Maybe Rex's inner puppy is about to die.”

Rose's face goes from vulnerable to hard so fast, it's scary. “You're laughing at me.”

“I'm not.”

“You are.” She shoots to her feet, and suddenly she's towering over me and Rex, her face stony with anger. “You don't know what it's like. Everything works out for you.”

“That's not true.”

“Yes, it is. Ever since we were little. You got the refrigerator that made ice cubes and the VCR, and I got my stupid mom who couldn't stay in one place for five minutes. You've got your fancy job and your master's degree, and what have I got? A dying dog. That's what I've got.”

“Rose, he's not dying.” I try to sound empathetic, but it comes out irritated instead. I try to compensate by halfheartedly patting Rex's head.
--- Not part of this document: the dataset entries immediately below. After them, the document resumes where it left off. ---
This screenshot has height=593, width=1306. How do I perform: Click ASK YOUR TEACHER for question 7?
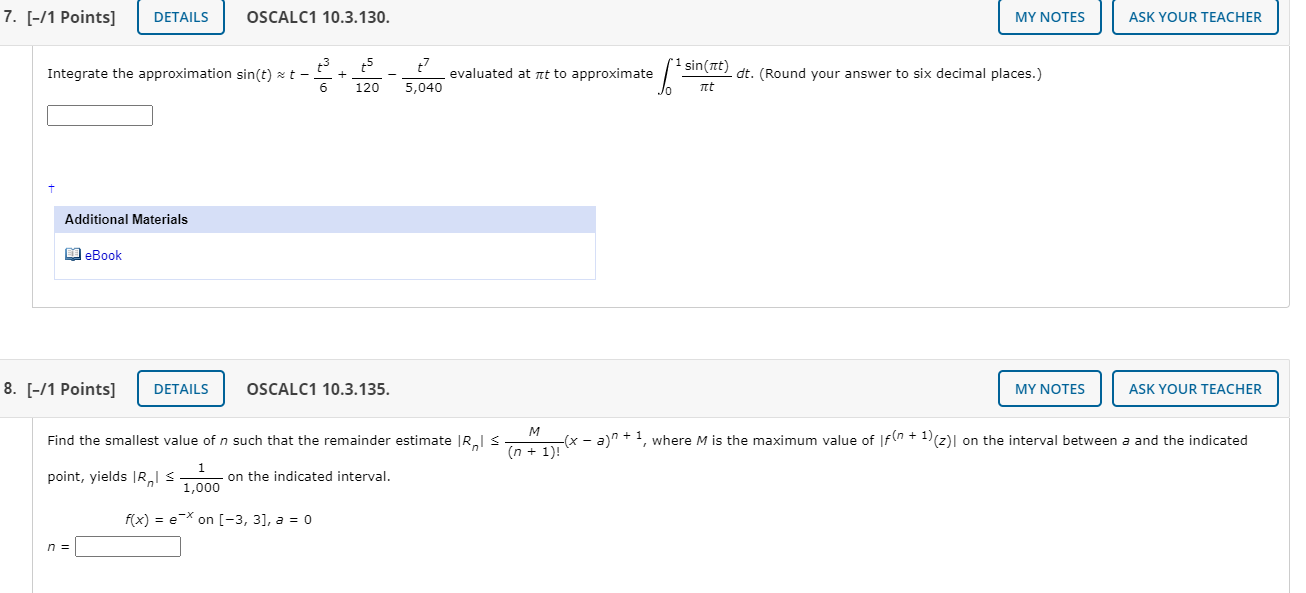[1195, 17]
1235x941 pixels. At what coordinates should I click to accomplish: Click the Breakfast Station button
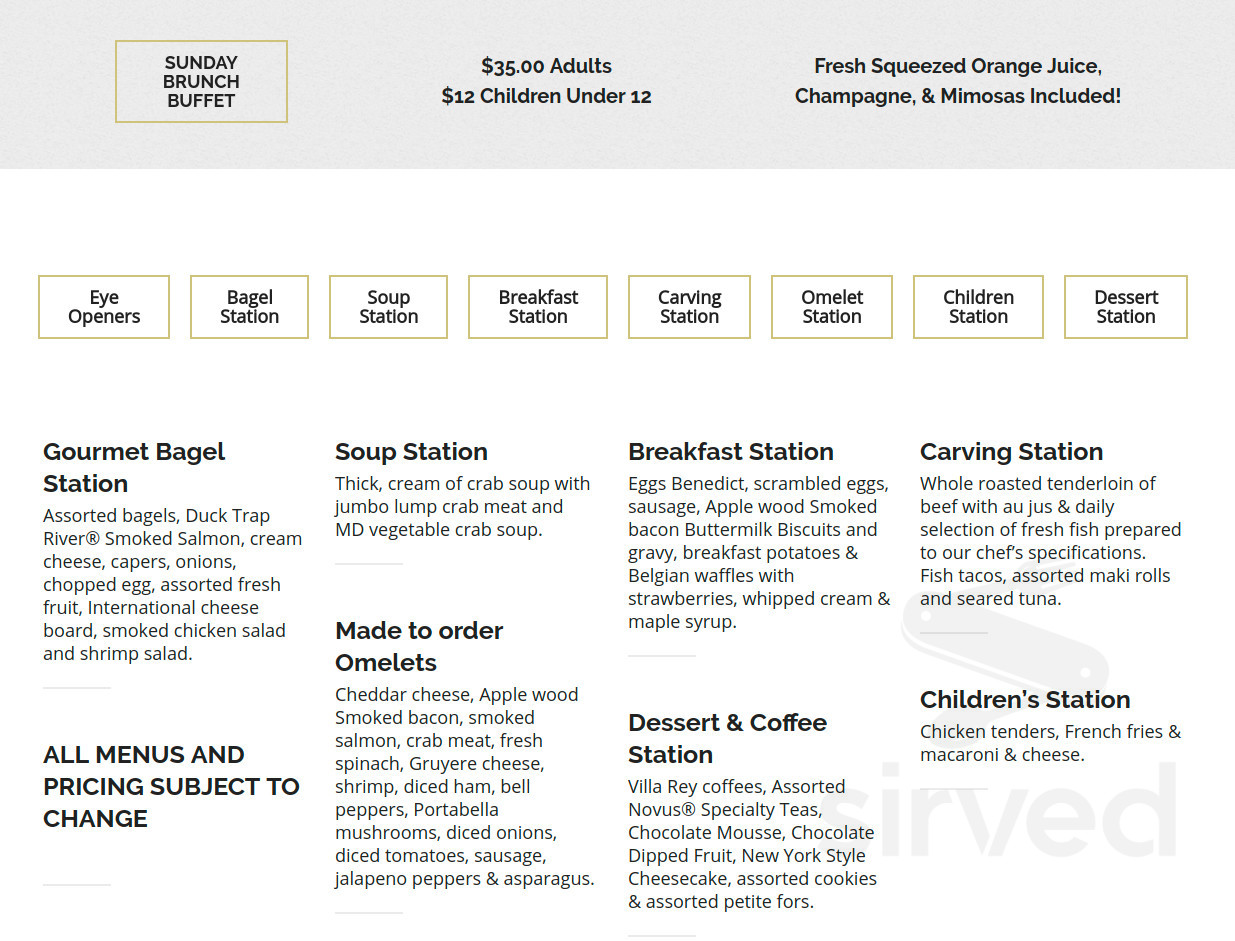coord(537,306)
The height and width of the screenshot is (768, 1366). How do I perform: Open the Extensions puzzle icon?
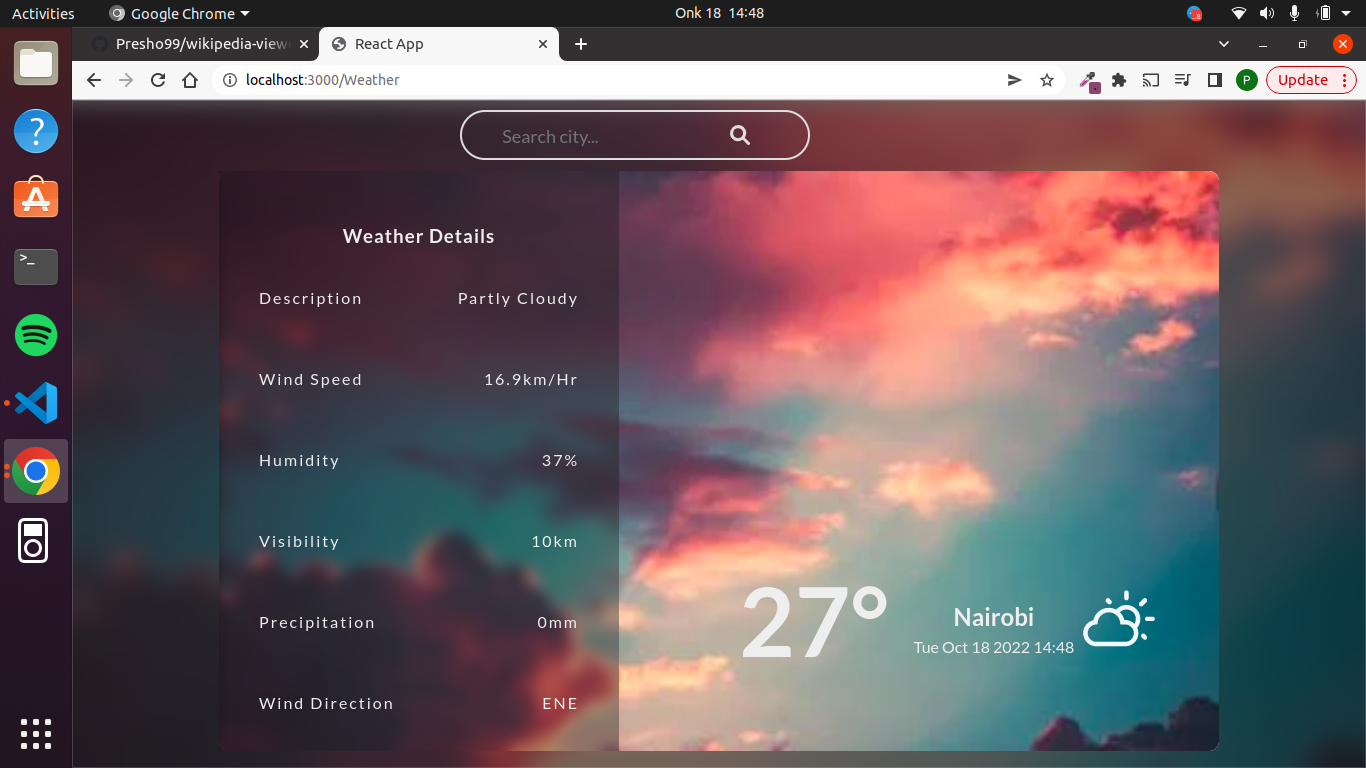1118,80
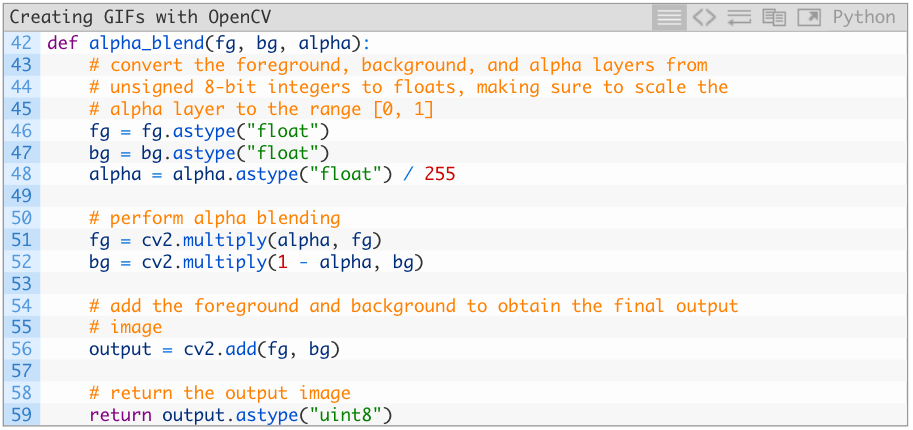Select blank line number 49 in gutter
The height and width of the screenshot is (430, 913).
(21, 196)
He follows my hand with his eyes suspiciously.

“You think I'm delusional, don't you? You'll send me to the bin, like Mom did.” Her hair is bristling and her fists are clenched. Her rage is electric.

“She was probably worried about—”

“Mom should worry about herself—alcoholic bitch.” After so many years of Rose gently tolerating Jessie, it's foreign and disorienting to hear the venom in her voice.

“Maybe if you just gave her another chance…” I suggest tentatively.

“Give her another chance?” She places bitter emphasis on each syllable. “You have no idea. You had it easy, okay? You should just count your blessings.”

“I'm only saying, maybe if you get in touch with her, you could work things out.”

She laughs. It's a weird, hysterical sound and I feel suddenly cold. “Why don't
you
work it out with her, Claudia? Let's see
you
try to make peace.”

“But she's not my mother,” I blurt out.

She narrows her eyes at me. “Yes, she is.”

For a second I feel dizzy. The walls swim unsteadily and the floor dips like a carnival ride. “What?” I whisper.

“Jessie
is
your mother. Mira only took over because Jessie was too fucking irresponsible to deal. And if you ask me,
you got the good end of the deal. At least you got the VCR.”

“What are you talking about?” I pull my knees in to my chest, and Rex sniffs sympathetically at my ear.

“Mom told me when she was drunk. They made me promise not to tell. Mira never wanted you to know.”

“You're crazy,” I say, pushing Rex away and standing up.

She only turns away and shrugs.

“That's insane!” I'm yelling now. “You're lying!”

“Ask Mira,” she says coldly, still not looking me in the eye. “See if she has the guts to deny it.”